▶ _Work item_:
Please repeat exactly, and only, the lines from the one containing "The width and" through the end of the records below, with no pictures.

:: Data to examine

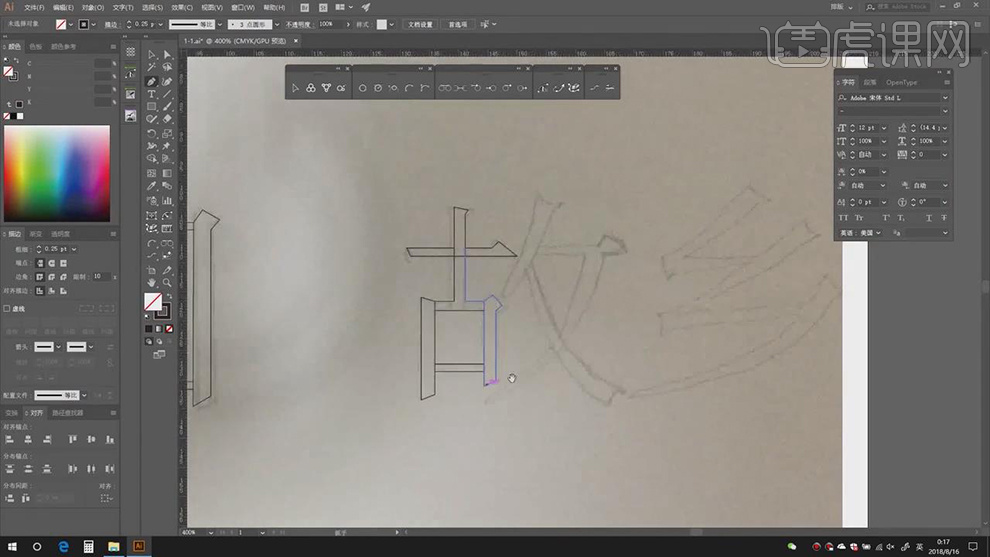Choose the Magic Wand tool

pos(151,68)
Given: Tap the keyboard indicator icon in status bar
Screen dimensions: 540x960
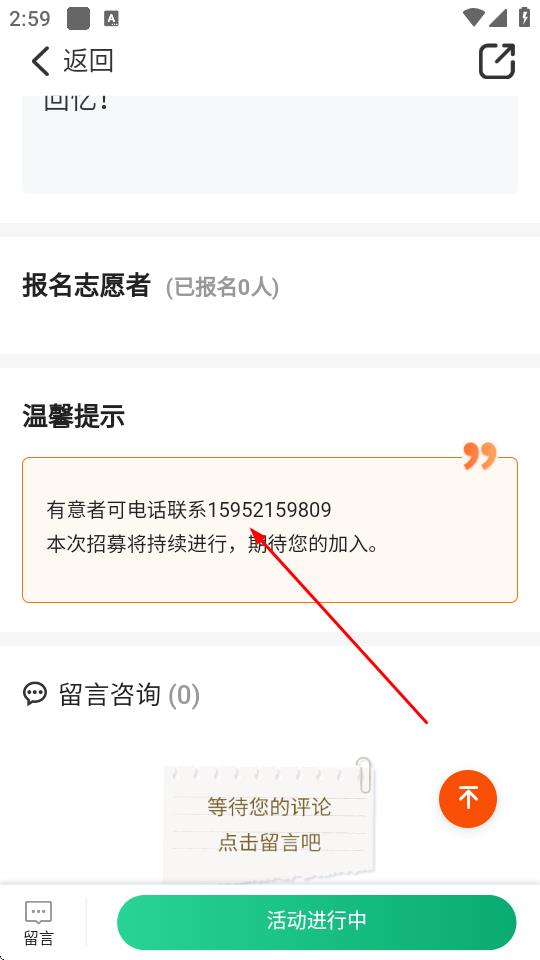Looking at the screenshot, I should [x=111, y=19].
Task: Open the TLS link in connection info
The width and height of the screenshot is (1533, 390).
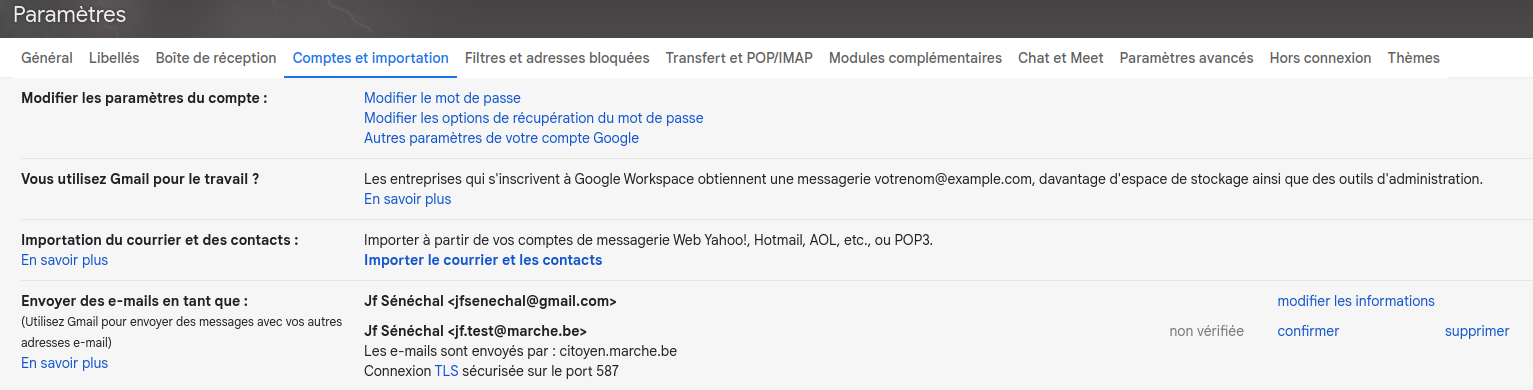Action: tap(446, 371)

::::

▶ _Response to the exercise_:
The width and height of the screenshot is (1533, 390).
Action: tap(446, 371)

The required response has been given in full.